(TASK MATERIAL)

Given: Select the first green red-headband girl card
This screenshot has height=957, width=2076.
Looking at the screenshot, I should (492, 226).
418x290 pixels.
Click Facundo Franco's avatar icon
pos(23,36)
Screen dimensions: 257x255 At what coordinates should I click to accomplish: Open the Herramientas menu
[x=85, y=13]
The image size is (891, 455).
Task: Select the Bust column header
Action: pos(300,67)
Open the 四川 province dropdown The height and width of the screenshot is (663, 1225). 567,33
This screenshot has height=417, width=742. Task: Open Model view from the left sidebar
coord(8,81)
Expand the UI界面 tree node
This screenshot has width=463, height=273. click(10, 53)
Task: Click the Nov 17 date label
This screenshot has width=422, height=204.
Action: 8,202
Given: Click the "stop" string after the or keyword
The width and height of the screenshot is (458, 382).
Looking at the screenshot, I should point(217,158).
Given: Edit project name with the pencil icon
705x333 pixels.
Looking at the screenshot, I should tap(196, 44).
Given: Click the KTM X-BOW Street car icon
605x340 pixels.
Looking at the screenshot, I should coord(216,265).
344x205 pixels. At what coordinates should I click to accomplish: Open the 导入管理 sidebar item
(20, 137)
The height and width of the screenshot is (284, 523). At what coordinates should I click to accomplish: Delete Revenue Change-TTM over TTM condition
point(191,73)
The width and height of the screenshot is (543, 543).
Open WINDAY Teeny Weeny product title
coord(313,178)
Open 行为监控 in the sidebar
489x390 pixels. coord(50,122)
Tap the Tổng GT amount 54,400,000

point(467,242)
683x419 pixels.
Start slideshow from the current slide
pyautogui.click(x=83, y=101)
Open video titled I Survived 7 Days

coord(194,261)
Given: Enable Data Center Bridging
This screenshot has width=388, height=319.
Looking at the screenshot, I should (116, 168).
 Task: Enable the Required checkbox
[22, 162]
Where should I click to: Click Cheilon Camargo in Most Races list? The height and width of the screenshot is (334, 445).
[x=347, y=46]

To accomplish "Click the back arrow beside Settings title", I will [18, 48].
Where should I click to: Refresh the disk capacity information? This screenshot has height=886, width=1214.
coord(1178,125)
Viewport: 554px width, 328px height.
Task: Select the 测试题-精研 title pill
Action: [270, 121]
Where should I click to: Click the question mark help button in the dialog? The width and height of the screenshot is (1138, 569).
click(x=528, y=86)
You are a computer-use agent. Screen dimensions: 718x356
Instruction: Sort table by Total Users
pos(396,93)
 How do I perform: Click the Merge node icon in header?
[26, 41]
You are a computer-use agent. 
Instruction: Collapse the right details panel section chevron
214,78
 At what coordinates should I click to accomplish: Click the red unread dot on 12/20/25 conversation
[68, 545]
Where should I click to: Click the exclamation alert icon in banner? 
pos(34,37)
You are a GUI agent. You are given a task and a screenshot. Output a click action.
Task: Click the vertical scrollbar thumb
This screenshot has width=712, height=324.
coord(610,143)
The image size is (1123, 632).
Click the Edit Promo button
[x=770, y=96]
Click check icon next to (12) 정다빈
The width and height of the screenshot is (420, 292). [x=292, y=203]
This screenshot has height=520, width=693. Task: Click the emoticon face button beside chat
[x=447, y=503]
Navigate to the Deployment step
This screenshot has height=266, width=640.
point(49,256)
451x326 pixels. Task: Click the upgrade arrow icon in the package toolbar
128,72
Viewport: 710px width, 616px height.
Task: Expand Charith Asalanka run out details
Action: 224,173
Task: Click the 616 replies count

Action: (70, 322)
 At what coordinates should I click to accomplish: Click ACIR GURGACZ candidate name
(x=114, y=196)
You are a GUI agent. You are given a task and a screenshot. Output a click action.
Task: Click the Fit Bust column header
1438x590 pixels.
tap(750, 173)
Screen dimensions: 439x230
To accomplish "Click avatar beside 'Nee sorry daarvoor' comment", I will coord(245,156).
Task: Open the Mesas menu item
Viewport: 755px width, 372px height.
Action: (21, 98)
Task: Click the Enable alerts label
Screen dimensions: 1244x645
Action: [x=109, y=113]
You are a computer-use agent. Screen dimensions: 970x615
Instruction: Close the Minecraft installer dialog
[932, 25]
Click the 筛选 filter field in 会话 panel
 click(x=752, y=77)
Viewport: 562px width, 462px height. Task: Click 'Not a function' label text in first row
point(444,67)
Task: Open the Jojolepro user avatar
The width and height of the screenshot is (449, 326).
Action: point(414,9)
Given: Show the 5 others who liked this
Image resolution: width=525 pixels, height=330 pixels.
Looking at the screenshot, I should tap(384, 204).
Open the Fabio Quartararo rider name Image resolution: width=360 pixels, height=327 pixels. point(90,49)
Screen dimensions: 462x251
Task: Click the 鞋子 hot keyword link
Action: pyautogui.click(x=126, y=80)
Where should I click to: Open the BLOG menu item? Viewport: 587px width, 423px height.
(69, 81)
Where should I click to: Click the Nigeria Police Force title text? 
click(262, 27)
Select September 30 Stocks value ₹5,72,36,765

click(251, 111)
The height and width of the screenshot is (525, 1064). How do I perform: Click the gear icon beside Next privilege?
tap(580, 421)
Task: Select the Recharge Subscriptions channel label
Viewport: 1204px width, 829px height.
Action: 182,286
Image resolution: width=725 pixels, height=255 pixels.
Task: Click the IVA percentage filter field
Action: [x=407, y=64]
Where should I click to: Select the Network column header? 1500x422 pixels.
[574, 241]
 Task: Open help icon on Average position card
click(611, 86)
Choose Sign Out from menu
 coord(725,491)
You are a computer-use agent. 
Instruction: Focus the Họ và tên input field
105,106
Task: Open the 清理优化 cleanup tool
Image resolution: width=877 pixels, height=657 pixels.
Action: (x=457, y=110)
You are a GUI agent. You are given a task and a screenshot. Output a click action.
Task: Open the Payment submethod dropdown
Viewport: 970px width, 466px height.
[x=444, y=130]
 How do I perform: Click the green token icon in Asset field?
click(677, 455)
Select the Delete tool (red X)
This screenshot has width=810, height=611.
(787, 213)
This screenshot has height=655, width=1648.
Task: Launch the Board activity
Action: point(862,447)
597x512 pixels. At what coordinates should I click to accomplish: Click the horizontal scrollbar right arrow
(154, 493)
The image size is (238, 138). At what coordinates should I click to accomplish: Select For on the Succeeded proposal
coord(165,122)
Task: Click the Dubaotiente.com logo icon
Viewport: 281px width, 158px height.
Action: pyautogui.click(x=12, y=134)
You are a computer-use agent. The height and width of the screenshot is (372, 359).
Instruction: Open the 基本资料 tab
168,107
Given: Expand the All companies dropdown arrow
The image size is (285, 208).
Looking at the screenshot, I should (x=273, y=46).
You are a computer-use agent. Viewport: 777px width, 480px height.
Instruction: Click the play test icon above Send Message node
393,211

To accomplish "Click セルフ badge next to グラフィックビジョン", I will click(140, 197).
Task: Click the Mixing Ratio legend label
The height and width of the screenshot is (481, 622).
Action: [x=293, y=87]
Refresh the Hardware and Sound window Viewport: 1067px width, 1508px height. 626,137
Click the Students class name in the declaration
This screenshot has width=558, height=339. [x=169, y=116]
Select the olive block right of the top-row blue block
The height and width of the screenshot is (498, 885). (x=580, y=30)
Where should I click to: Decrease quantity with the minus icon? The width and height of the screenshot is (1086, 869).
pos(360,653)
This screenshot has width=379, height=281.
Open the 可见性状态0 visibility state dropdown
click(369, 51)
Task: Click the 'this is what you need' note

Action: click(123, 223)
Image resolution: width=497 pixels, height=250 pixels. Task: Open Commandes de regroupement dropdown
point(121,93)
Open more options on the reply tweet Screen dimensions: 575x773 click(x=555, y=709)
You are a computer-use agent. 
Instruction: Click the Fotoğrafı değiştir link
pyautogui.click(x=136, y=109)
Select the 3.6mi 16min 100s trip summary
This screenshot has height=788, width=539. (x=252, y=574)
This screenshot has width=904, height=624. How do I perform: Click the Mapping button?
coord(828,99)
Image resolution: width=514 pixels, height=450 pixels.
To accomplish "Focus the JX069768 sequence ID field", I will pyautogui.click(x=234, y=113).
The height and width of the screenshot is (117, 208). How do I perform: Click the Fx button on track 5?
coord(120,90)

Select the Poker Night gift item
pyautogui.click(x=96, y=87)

(End TASK MATERIAL)

TASK DESCRIPTION. Across the whole listing above, report each line that includes "computer".

ANSWER TO THIS TASK.
You are a computer-use agent. Screen dimensions: 718x356
You are a computer-use agent. 
You are a computer-use agent. Screen dimensions: 970x615
You are a computer-use agent. 
You are a computer-use agent. The height and width of the screenshot is (372, 359).
You are a computer-use agent. Viewport: 777px width, 480px height.
You are a computer-use agent. 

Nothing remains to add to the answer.